23:40Donc, il peut y avoir effectivement un espoir d'une traduction politique qui permettrait à Donald Trump non pas d
23:46'aller chercher les indépendants
23:48et les démocrates qui sont largement en défection de la cause républicaine,
23:52mais plutôt effectivement de rassembler sa base pour ressusciter cette image effectivement de martyr, d'homme fort qui survit à
24:00tout,
24:00à l'image de ce qu'il veut penser.
24:03Mais c'est passionnant. Merci en tout cas infiniment pour votre analyse, Amy Green.
24:07On va vous libérer.
24:09Une dernière question, Pierre Aski, dans La fin d'un monde, vous disiez que c'est la loi du plus
24:13fort qui prime.
24:14Qu'est-ce que cette scène, un président américain évacué d'un dîner de gala sous les tirs,
24:19dit de l'état de la première puissance mondiale, vu de l'extérieur ?

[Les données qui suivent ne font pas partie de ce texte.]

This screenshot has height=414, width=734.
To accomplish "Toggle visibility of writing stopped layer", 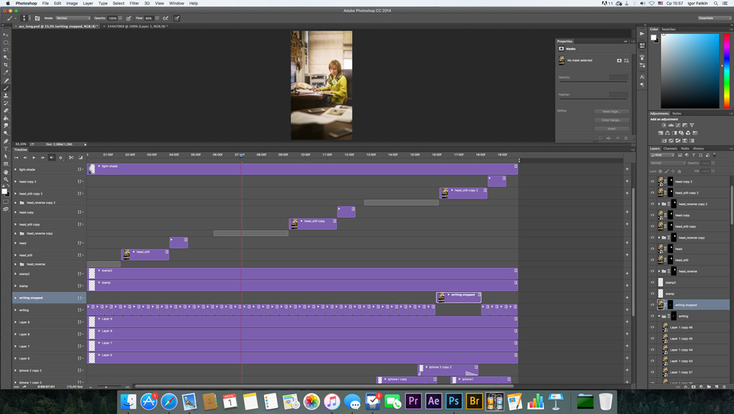I will [x=653, y=304].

24:22Une fragilité terrible de cette société, à la fois à cause de la prolifération des armes
24:29et de cette culture de l'assassinat politique.
24:33Souvenez-vous de Charlie Kerr qui a été assassiné il y a seulement quelques mois
24:37et qui a été un choc énorme dans le camp républicain.
24:40Et cette multiplication des tentatives.
24:42Le mari de Nancy Pelosi attaqué au marteau des tirs contre un bureau de Kamala Harris.
24:47C'est la troisième tentative contre Donald Trump.
24:50Merci infiniment Pierre Aski d'avoir été avec nous ce matin.
24:53On vous a réveillé dans la nuit et vous êtes arrivé aussitôt.
24:56On vous retrouvera en tout cas demain à l'antenne d'Inter.